Among the top 100 most-recognized trademarks, Fields said, are Apple, Coca-Cola, Google, McDonald’s, Disney, Mercedes-Benz, Nike, UPS, Ebay, Shell, Starbucks, Chanel, John Deere, Dell and MTV.
“But it’s important to understand that none of these companies started out with a recognizable trademark. There’s a lot of hard work that goes into building a reputation, building goodwill and helping the purchasing public look at that mark and know what it means and what it stands for,” Fields said.
The advantages of having a trademark include customer loyalty, the ability to command and sustain price premiums based on that loyalty and the ability to capitalize on opportunities to expand that product into new categories, she said, adding that a perfect example of all three advantages is Apple.
“Apple enjoys almost unprecedented loyalty,” she said. “Because of that, Apple can set and maintain its prices at a profitable level without fear of losing customers. And Apple has certainly expanded its product line. In fact, it’s hard to remember when they only made computers.”
There are a number of ways a trademark can help a business stand out and be recognized by its competitors, said Fields’ colleague at HunterMaclean, intellectual property attorney Matt Henderson.
“Usually, trademarks are visual, although they don’t always have to be,” he said.
“The first thing you should do when establishing a trademark is to register the word or acronym, so you can use it in a number of different fonts and formats. Remember — Google, Disney and IBM weren’t always household names. Next, register your logos.”
Henderson pointed to Target’s simple red circle and bull’s eye as an example of an extremely effective logo.
“When you see that on a shopping bag, you know it immediately,” he said, adding that “Chick-fil-A’s marketing campaign with the cows and the ‘Eat Mor Chikin’ slogan is one of the best I’ve ever seen.
“Not only are they instantly recognizable, they make you smile.”
Colors can be registered, he said, citing Boise State’s exclusive blue football field, Owens-Corning’s trademark pink insulation and the lipstick red soles of Christian Louboutin designer heels.
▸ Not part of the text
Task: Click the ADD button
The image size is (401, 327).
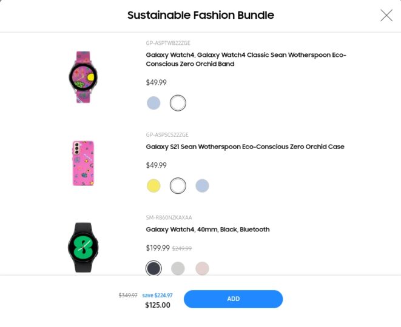Action: coord(233,299)
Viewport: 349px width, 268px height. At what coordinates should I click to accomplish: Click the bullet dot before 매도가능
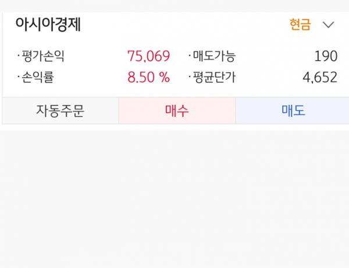tap(190, 57)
Sounds, too, can be trademarked — think the three-note NBC chimes or the Aflac duck.
Just as a trademark protects the public and the company from confusion regarding a product, a trademark can be lost if it isn’t “policed,” Fields said.
“Hire a trademark search firm or do periodic searches yourself to make sure no one else is using your mark or one that is confusingly similar,” she said. “If you find one, you can have your attorney send them a ‘cease and desist’ letter.”
That’s important, she said, because allowing other companies to use similar marks can make your mark become generic and you could lose the trademark rights.
“Aspirin used to be a trademark until it became generic; so was yo-yo and zipper,” she said.
- Patent — process, machine, manufacture, or composition of matter (or improvement) that is new, useful, and nonobvious (lasts 20 years).
- Copyright — original work of authorship fixed in a tangible medium of expression (lasts for life of author plus 70 years).
- Trademark — word, phrase, symbol, or design that identifies and distinguishes the source of the goods of one party from those of others (forever, if used and renewed).
- Trade Secret — information (e.g., formula, method, etc.) that is generally unknown by others in the industry and is the subject of reasonable efforts to maintain its secrecy (forever, if maintained).
- The symbol ® indicates a trademark that is registered with the U.S. Patent and Trademark Office. It is the strongest protection.
- The symbol ™ can be used by anyone with a new product to indicate the company claims that mark and is working toward a registered trademark. Offers significantly less protection.